ASUS and TrendMicro Data Collection

I can’t even begin to tell you how many times I’ve gotten into a conversation about privacy, only to have the other person say “I have nothing to hide, so let them spy on me.” I don’t even bother arguing with them anymore, and usually just smile and nod as if I’m agreeing with them so they will just stop talking.

If you are one of those people, don’t bother reading this web page. There is nothing here for you. For those that do care, and know that way too much information is being collected from us by governments and tech giants, then stick around.

Here’s the straw that broke the proverbial camel’s back for me …

A few years ago, I bought an ASUS RT-AC1900P because it had what I perceived to be some pretty good web surfing protection. ASUS had teamed up with Trend Micro to provide content filtering, quality of services, and a few other cool features for a cheap price. It was very easy to set up as well. I loved the QoS capabilities, parental controls and being able to schedule downtime for internet connected devices (kids).

All was fine until I downloaded the newest firmware and installed it. After a reboot, I had to re-enable the content filtering and was prompted by an end user license agreement to which I had to accept, otherwise the functionality would be turned back off. After reading the first few sentences within the agreement, I was shocked. It talked about how they were openly collecting my data and sending it back to their servers for analysis. They were also sharing it with 3rd Party organizations. So, I did some additional searching on the internet and found the full user license agreement. You too can read it here: TrendMicro.

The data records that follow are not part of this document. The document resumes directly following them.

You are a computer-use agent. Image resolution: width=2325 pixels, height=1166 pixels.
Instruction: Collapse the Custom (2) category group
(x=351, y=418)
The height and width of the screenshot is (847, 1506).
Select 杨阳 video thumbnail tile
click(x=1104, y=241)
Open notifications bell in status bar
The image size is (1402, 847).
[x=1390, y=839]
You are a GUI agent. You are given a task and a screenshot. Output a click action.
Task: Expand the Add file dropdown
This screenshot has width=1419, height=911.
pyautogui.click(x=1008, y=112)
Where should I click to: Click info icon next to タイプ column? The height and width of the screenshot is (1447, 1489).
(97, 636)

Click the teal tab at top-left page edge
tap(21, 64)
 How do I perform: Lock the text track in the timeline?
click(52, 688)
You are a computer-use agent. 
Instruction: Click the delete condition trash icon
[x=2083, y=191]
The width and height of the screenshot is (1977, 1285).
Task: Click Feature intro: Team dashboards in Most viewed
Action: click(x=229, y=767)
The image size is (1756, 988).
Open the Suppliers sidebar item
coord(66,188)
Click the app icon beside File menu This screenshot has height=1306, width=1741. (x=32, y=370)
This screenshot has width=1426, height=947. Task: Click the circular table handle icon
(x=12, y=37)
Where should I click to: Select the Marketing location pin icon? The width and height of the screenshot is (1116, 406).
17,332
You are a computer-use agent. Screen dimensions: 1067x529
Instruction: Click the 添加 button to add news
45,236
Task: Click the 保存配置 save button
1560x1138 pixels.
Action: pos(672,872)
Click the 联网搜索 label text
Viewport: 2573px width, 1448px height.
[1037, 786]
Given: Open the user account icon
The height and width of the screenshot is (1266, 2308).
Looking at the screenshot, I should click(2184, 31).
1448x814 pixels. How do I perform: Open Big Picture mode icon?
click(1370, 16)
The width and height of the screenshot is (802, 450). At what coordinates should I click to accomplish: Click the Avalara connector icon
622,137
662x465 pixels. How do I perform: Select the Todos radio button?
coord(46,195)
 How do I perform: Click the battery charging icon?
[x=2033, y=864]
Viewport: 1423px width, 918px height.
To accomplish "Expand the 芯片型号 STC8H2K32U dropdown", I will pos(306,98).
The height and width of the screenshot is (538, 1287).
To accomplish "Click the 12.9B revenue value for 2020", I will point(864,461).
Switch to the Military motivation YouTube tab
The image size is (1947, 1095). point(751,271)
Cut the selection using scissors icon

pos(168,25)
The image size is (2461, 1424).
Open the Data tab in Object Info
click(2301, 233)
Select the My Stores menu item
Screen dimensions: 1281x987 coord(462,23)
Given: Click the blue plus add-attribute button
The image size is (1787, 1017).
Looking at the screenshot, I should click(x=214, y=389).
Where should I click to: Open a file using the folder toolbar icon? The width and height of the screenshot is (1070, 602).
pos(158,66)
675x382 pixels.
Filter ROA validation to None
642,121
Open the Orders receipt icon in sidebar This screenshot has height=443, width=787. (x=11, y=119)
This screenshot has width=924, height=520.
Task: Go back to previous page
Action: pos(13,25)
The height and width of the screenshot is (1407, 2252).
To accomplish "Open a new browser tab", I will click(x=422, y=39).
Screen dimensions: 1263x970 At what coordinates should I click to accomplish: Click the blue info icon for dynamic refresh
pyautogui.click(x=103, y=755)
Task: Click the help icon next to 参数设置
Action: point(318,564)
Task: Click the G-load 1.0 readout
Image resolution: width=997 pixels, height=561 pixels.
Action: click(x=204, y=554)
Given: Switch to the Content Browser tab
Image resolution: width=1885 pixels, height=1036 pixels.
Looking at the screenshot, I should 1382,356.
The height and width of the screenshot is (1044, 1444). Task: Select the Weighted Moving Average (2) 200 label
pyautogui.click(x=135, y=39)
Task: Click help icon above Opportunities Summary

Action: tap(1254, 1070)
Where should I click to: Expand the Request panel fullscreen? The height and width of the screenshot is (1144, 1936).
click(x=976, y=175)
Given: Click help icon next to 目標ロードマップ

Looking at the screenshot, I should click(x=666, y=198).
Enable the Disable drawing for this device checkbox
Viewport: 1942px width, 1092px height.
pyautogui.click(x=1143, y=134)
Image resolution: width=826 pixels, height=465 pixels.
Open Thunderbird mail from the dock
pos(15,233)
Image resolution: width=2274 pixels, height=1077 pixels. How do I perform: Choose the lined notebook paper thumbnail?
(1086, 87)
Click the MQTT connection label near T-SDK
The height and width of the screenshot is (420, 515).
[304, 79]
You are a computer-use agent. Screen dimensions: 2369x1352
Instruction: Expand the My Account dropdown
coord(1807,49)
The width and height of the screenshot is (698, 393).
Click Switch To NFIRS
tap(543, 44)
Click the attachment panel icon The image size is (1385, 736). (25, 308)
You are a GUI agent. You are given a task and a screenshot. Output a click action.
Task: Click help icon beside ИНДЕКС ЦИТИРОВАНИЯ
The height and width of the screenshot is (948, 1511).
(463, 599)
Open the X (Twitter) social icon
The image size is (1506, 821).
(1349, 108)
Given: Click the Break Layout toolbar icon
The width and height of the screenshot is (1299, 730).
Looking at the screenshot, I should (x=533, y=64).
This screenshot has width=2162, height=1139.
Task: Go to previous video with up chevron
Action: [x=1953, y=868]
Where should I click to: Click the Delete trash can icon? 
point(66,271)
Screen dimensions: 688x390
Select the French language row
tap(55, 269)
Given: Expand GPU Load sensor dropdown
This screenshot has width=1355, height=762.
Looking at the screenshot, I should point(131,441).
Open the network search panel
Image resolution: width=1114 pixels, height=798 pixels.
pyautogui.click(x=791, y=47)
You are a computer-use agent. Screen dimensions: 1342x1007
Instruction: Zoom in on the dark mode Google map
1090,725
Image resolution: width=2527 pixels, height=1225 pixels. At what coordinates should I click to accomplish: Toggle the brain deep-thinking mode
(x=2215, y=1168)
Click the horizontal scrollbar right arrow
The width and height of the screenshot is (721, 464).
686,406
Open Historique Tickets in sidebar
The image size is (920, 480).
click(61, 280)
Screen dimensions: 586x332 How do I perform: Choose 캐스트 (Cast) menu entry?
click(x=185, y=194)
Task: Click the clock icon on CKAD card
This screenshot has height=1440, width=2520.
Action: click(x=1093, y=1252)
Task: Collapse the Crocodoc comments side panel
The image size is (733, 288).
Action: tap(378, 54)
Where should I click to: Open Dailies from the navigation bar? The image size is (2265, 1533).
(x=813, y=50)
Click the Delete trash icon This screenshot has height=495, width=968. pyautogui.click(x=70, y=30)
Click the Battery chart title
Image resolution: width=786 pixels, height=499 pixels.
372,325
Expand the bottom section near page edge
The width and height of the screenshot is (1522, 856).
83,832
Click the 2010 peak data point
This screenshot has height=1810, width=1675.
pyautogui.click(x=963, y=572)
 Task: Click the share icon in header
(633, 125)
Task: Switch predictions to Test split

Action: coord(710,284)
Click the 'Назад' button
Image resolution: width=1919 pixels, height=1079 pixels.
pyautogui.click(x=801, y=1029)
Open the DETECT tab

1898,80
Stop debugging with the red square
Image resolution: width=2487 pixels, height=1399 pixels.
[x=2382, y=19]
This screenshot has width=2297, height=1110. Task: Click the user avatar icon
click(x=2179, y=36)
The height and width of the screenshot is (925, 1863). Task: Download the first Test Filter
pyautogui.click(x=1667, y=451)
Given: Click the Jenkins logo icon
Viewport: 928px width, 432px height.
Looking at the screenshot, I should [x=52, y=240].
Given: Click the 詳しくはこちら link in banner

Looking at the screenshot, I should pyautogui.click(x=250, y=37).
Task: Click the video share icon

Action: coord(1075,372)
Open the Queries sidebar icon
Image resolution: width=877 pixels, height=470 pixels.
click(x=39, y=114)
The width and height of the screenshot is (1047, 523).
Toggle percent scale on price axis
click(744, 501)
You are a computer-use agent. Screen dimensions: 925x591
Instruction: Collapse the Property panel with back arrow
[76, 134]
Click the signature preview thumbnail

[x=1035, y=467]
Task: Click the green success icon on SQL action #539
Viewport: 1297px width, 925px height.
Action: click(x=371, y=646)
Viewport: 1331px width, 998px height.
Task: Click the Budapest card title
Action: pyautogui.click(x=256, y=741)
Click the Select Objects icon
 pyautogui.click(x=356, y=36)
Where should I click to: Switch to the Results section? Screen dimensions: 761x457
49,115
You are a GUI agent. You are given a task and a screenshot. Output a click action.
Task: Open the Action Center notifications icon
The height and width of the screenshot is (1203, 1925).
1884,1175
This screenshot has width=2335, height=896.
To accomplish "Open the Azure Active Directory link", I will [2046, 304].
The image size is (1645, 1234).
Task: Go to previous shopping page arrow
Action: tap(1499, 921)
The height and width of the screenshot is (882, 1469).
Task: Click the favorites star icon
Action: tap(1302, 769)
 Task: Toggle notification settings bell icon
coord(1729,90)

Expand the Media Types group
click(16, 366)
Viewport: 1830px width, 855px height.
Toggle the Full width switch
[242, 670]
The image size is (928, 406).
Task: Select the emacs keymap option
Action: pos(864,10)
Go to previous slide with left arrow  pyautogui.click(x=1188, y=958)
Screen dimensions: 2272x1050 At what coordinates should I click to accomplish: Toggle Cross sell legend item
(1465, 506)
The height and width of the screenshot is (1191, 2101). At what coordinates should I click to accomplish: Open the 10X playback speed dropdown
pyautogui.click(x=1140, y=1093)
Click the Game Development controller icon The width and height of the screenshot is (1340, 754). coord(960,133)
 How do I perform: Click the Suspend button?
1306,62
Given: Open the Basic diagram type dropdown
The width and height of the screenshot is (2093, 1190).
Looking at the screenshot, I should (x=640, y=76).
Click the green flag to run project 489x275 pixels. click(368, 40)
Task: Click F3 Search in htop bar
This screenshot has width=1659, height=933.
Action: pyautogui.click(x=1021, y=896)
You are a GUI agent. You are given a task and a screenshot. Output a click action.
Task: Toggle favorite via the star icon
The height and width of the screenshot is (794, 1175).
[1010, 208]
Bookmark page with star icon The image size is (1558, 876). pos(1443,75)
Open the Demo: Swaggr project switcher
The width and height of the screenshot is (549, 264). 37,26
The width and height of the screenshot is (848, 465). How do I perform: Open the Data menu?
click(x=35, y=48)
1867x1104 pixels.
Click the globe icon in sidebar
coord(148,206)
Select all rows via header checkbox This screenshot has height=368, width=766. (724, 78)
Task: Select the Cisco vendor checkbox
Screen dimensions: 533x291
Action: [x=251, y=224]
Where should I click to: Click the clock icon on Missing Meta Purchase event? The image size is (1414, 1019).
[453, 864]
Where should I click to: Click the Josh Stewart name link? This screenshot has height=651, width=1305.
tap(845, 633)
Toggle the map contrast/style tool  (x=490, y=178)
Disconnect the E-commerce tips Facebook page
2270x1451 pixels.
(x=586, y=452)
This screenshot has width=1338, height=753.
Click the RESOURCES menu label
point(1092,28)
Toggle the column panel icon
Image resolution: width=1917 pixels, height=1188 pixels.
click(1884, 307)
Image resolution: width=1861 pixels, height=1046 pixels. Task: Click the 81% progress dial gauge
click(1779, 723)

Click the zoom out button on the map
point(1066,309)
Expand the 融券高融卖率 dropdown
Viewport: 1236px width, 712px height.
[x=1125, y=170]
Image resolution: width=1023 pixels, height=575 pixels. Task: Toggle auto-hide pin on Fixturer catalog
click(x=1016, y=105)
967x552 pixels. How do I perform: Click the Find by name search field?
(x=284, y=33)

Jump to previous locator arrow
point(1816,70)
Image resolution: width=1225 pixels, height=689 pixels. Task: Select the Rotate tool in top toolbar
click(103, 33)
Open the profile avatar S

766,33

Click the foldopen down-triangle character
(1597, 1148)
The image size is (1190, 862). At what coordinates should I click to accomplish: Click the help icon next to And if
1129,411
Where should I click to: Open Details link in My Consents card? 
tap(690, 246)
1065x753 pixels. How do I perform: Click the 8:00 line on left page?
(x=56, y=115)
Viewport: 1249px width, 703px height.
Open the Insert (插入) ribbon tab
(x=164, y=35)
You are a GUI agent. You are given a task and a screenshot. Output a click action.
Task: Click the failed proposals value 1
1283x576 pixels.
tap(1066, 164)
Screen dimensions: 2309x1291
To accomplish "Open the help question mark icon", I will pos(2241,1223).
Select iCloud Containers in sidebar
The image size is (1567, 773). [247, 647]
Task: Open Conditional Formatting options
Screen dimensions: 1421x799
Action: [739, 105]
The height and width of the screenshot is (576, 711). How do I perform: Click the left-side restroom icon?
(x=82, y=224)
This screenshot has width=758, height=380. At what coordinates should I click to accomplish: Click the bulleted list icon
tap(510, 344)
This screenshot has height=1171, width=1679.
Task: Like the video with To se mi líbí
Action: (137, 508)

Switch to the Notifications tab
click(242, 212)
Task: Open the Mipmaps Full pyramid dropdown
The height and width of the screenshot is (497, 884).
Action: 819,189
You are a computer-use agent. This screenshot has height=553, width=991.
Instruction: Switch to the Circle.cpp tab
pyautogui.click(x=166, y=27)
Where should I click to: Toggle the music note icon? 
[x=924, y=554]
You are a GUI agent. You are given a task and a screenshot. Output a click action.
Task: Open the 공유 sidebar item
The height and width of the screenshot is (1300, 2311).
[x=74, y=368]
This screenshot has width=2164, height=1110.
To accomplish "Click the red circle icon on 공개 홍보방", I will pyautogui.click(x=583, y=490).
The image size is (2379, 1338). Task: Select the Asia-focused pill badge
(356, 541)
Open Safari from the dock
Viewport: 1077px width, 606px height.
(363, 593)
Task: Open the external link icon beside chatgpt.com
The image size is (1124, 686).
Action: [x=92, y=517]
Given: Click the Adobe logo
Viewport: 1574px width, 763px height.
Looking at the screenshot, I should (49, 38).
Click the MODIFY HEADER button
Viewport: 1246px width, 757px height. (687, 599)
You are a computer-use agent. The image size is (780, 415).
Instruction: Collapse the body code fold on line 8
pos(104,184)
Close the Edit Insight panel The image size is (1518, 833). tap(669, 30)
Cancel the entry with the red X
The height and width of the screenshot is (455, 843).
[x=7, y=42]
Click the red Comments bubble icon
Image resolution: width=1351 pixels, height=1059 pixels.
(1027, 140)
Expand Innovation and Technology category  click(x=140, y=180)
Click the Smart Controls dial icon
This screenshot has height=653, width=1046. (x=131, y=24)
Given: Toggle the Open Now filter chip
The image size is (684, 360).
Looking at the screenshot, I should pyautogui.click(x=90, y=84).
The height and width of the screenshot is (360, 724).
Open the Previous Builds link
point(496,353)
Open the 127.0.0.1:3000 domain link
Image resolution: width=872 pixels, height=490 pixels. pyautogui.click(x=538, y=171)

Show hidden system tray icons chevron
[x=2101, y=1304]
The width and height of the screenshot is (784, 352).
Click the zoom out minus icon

I’ll give them credit for not trying to disguise what they are doing with legalese, but I’m shocked anyone would agree to this. This is a cut-and-paste from their own website:

You provide the following types of information and personal data when you use and 
interact with our products and services, including customer support. The specific 
information and personal data that you provide will depend on the particular product 
or services used. Providing these types of information and personal data enables you 
to participate, share and leverage Trend Micro’s global database of threat related 
intelligence to rapidly identify and defend against potential threats within your 
unique network environment, as described in more detail below as well as enabling 
us to provide support that you request.

    (1) Product information, such as MAC address, device ID
    (2) Public IP address of the user’s gateway to the Internet
    (3) Mobile/PC environment
    (4) Metadata from suspicious executable files
    (5) URLs, Domains and IP addresses of websites visited
    (6) Metadata of client/device managed by gateway product
    (7) Application behaviors
    (8) Customer behavior
    (9) Information from suspicious e-mail, including sender and receiver 
    email address, and attachments
    10) Detected malicious file information
    11) Detected malicious network connection information
    12) Debug Logs
    13) Network Architecture/Topology
    14) Screen capture of errors


In essence, they can capture whatever they want off any of your devices, whenever they want.

I shut down all the services I had grown to love and never turned them back on. But then I got to wondering, are they still collecting data, or not? I performed a packet capture and there is still traffic going out to Trend Micro. I’m not sure if it’s query for firmware updates or still passing data. More testing needs to be done, but it is most certainly phoning home for something.

This ultimately led me on a journey to install the opensource and free firewall, IDS and IPS product called pfSense, along with the pfBlockerNG, DNS Blocker (DNSBL), and Suricata packages on an old computer I had lying around.

Here are the DNS entries for DNSBL (i.e.; these appear to be the addresses collecting your data at trend micro):

You wouldn’t believe how much of your private information is being transmitted back to Microsoft, Apple, Sumsung, advertising companies, Trend Micro, etc. You thought you secured Windows 10 by modifying the security options within Settings? Think again. Windows is still transmitting back to Microsoft a ton of information about what you do, visit, type, say and if you have a camera … see.

And that’s just scratching the surface.